4) Physical Illness.
I was diagnosed with Graves' disease at the end of September and was unable to exercise for months. I had an allergic reaction to my medication that lasted two weeks and brought immense pain to my body. Some days, some of my bones felt broken. The illness itself brought on a great deal of fatigue that made classes harder than they ever needed to be. In addition, my sister tore her ACL and had to miss most of her junior softball season and my grandma has had some health concerns of her own.
5) Overall Anxiety.
Having anxiety, it can be difficult to find the positives when things aren't going your way. Throughout the year I felt the weight of all these things crashing down, and in turn it brought uncertainty to me at times. Graves' is known to increase anxiety, and in the back-half of the summer, I started to really panic about going back to school and returning to the isolation.


I listed off these challenges because I think everyone reading this can relate to at least one of them. At least one of these problems probably nagged you in 2016.

But here I am, standing tall at the end of it. And I can honestly say that each of these things, allowed me to grow and it taught me one big overarching message.

If I do everything that God wants me to do, what in the world do I have to worry about?

In the midst of the storms that rapidly flooded in, God was there to show me that he loved me every single day. I was reminded of his truth every single day. I was reminded that he was there in my battles, every single day. Meanwhile, God healed me physically and mentally from all these wounds.

I knew that God wanted me to be in his word, growing every day. Each Bible story taught me something different and unique, and I read a lot of encouraging verses and passages along the way. Throughout the year, God improved me in little ways, and I know that I started thinking differently as a result, looking for the positives and trying to find God in the little things. God is there in every single situation. I had the most positive-thinking year of my life.

So if God can do this all in my life, I know that he can certainly do the same in your life. He can bring healing and comfort where it is needed.

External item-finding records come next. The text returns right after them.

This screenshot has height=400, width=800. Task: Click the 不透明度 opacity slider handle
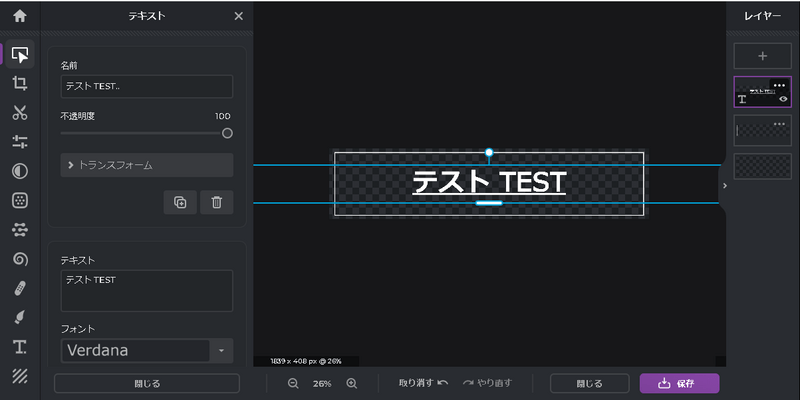227,133
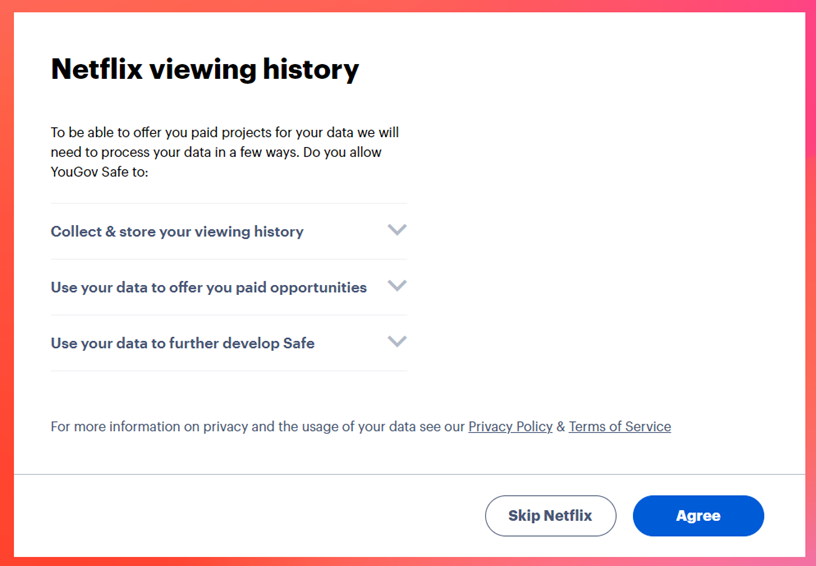Click the separator below 'further develop Safe' row

tap(229, 371)
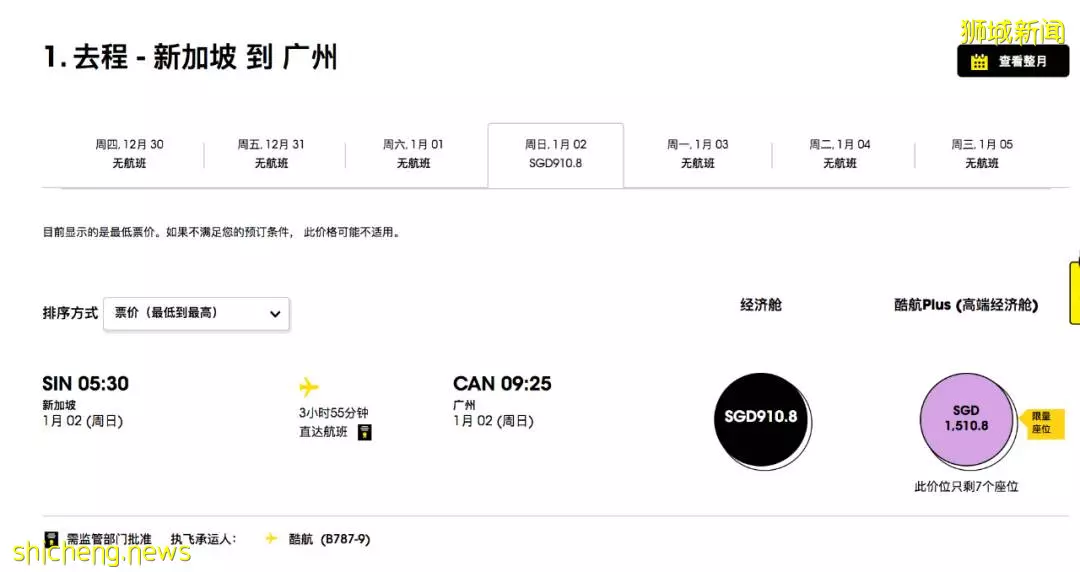1080x572 pixels.
Task: Click the 需监管部门批准 legend icon at bottom
Action: click(51, 539)
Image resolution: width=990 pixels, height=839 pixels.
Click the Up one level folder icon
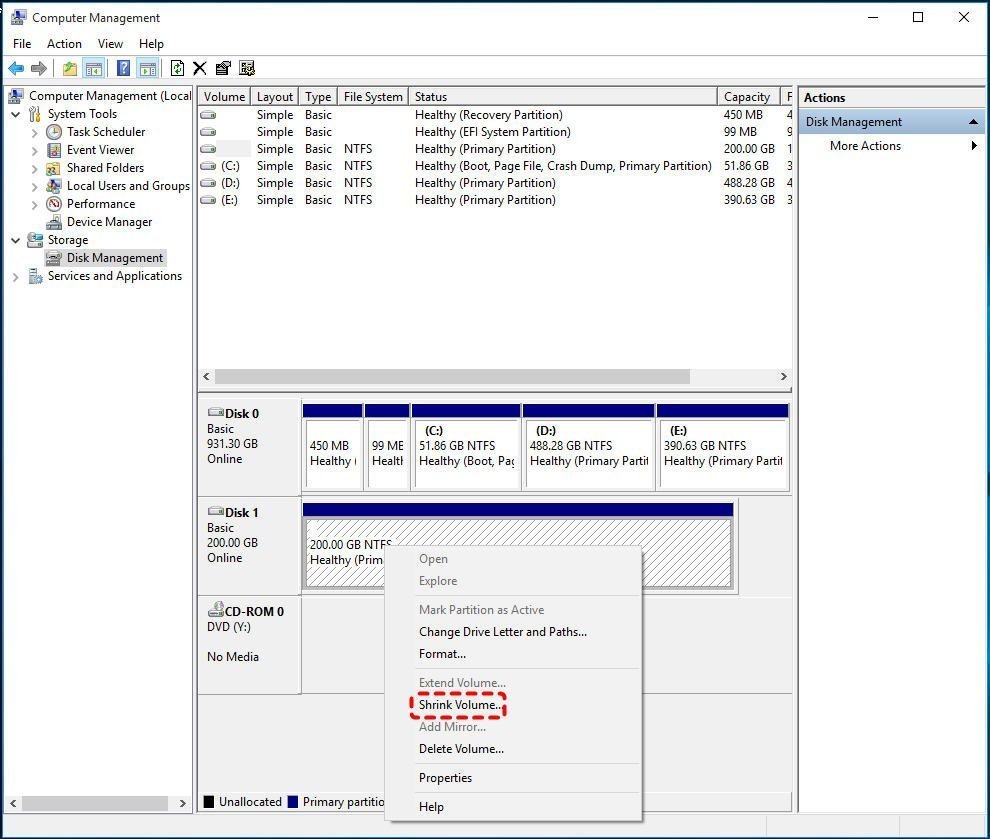(69, 69)
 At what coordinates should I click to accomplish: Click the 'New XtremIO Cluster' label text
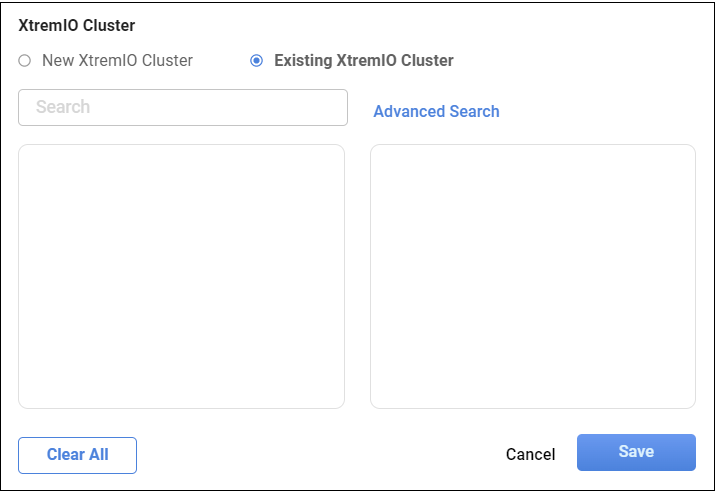[x=117, y=61]
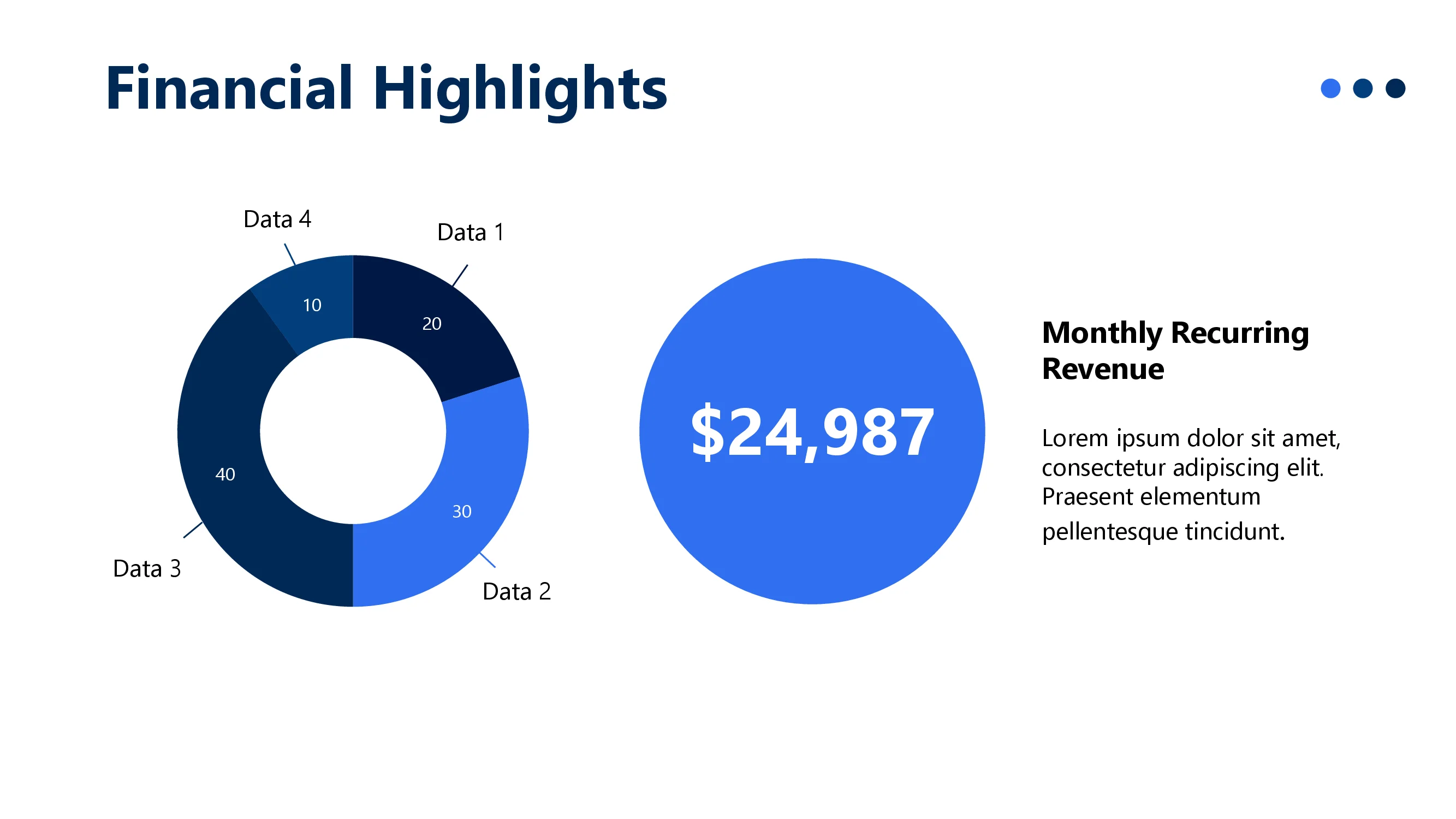The image size is (1456, 819).
Task: Click the Data 1 chart label
Action: tap(470, 232)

My suggestion? Try to spend 2017 hanging on the words of our Father in heaven. Try to get in to that Bible every day; you won't regret it. I guarantee that.

Whatever you decide, I hope that 2017 is a wonderful year for you. I hope that the personal changes that you want to make are able to be made and result in you being happier.

If you decide that you want to spend 2017 in God's word, go ahead and let me know. I would love help and encourage any way that I can. You are loved!